L'approche de Desbrun consiste à écrire de nouvelles équations basées sur des propriétés physiques qui ne sont pas exprimées dans les équations traditionnelles. Par exemple, les équations traditionnelles incluent des informations sur la vitesse d'un liquide, et elles sont utilisées pour approximer ou fournir une description inexacte du mouvement d'un liquide s'il commence à tourbillonner. Mais les équations de Desbrun contournent la vitesse simple et décrivent à la place le mouvement tourbillonnant exactement, et d'une manière que les ordinateurs peuvent facilement écraser. Au lieu de simplement les approximer, nous pouvons capturer fidèlement la dynamique, dit-il. Et nous montrons que cela rapporte visuellement.
Dans un article publié ce mois-ci dans la revue Transactions sur les graphiques , Desbrun et son équipe décrivent l'approche qu'ils adoptent pour modéliser des fluides tourbillonnants autour et à l'intérieur d'objets solides tels qu'une boule à neige. L'approche traditionnelle approximerait la vitesse du liquide à divers points dans l'espace et le temps et l'utiliserait pour approximer son mouvement le long d'une trajectoire circulaire. Mais les équations de Desbrun modélisent la circulation réelle du liquide, comme s'il s'agissait d'une propriété aussi fondamentale que la vitesse.
Pour simuler la circulation du liquide, les chercheurs doivent capturer la propriété fondamentale de cette circulation, appelée flux. Le flux, ou la quantité de liquide qui se déplace dans un espace à un moment donné, est capturé en brisant le tourbillon en petits morceaux et en déterminant le débit à chaque pièce. Ces valeurs sont intégrées dans l'équation du mouvement, permettant au liquide de s'écouler plus précisément.
Jusqu'à présent, dit Desbrun, les résultats sont prometteurs. Il a été démontré que cette approche offre une bonne prévisibilité statistique… garantissant une qualité visuelle élevée.
La recherche pourrait être importante pour la communauté de l'infographie, dit Eva Kanso , professeur d'ingénierie aérospatiale et mécanique à l'Université de Californie du Sud, à Los Angeles, qui modélise les fluides par ordinateur. Traditionnellement, dit-elle, la tendance était d'utiliser des calculs rapides similaires à la réalité mais non basés sur la physique réelle. C'est un grand pas pour la communauté de l'infographie d'examiner les lois physiques et d'essayer de les simuler, surtout maintenant avec une forte demande d'animation plus réaliste.
James O'Brien , professeur d'informatique à l'Université de Californie à Berkeley, déclare que si la méthode de calcul traditionnelle et la méthode de Desbrun devaient s'affronter, il n'y aurait pas beaucoup de différence dans le temps nécessaire pour rendre une animation . Cependant, dit-il, le véritable objectif est d'obtenir de meilleurs résultats pour le même effort.

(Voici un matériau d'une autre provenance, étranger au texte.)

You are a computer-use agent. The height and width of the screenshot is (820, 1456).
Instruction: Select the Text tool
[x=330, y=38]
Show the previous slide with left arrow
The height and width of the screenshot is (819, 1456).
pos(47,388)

À l'heure actuelle, dit Desbrun, sa nouvelle approche de calcul n'est pas prête pour les heures de grande écoute dans les logiciels trouvés dans les studios d'animation, mais des collègues de l'Université Columbia explorent l'option. Nous n'avons pas poussé nos recherches au point où nous pourrions aider les sociétés cinématographiques à mieux contrôler la façon dont les fluides s'écoulent, dit-il. Mais, ajoute-t-il, si les équations sont utilisées dans des logiciels, les artistes pourraient, d'un simple clic, modifier facilement les effets spéciaux et l'animation avec beaucoup plus de précision qu'ils ne le peuvent aujourd'hui.